Retype the records that follow word for word, leaving out the pictures.
:: Exercise input
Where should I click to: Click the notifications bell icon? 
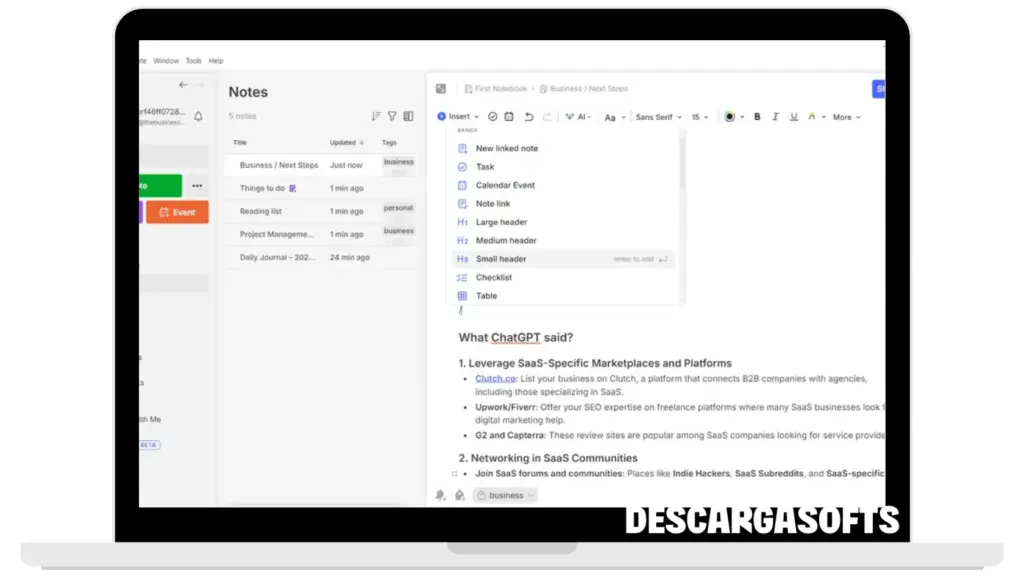pyautogui.click(x=198, y=117)
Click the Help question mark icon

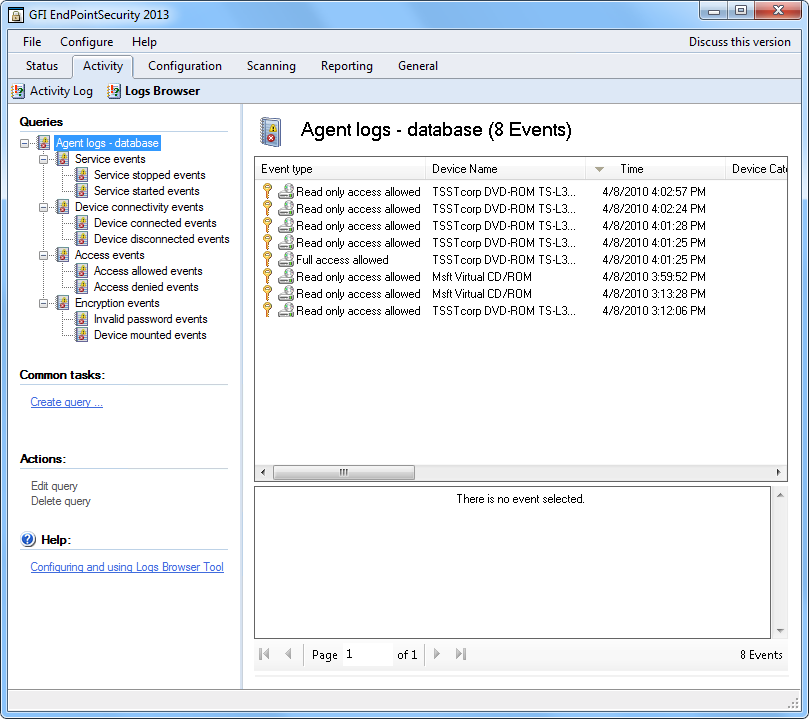pos(28,540)
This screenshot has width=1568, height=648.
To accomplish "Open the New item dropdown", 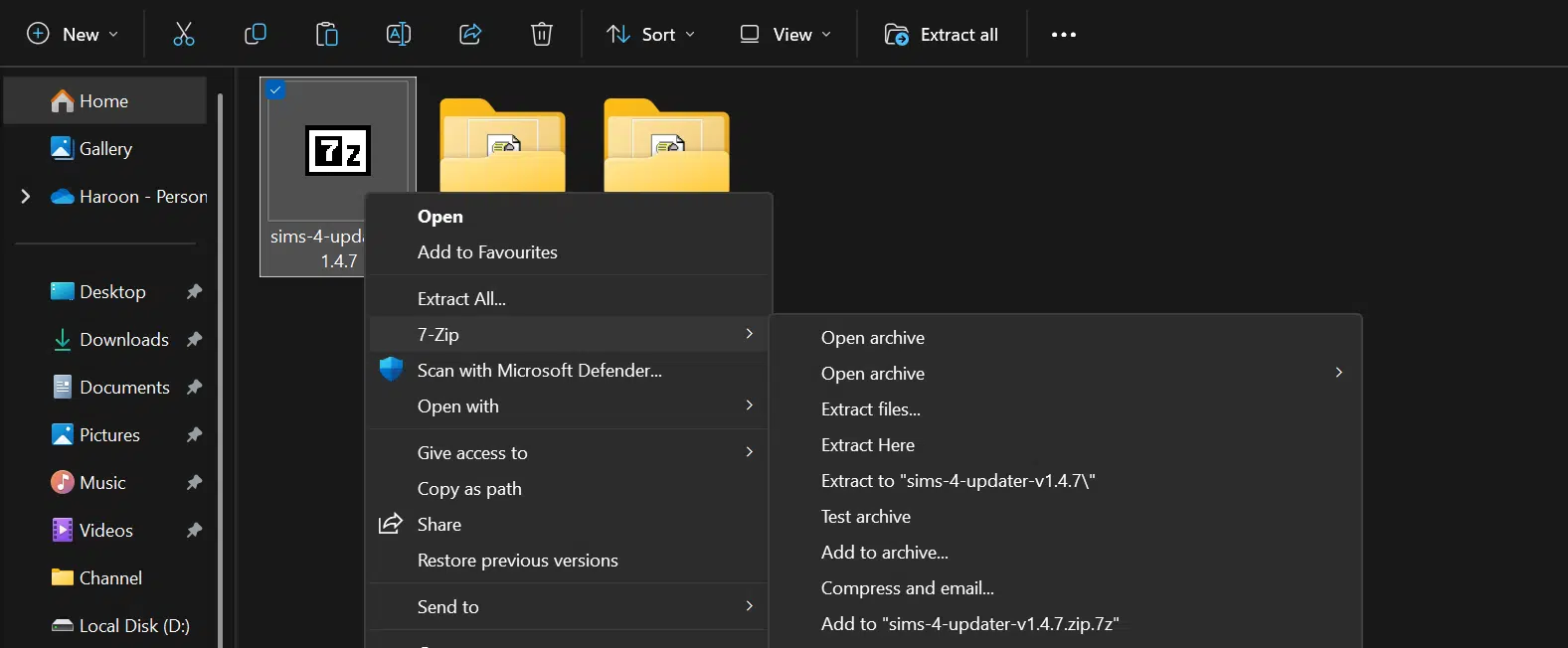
::::
=== Answer to the problem ===
Where should I click to: Click the notifications bell icon? 
pyautogui.click(x=198, y=117)
Click the Help question mark icon

pos(28,540)
This screenshot has width=1568, height=648.
To accomplish "Open the New item dropdown", 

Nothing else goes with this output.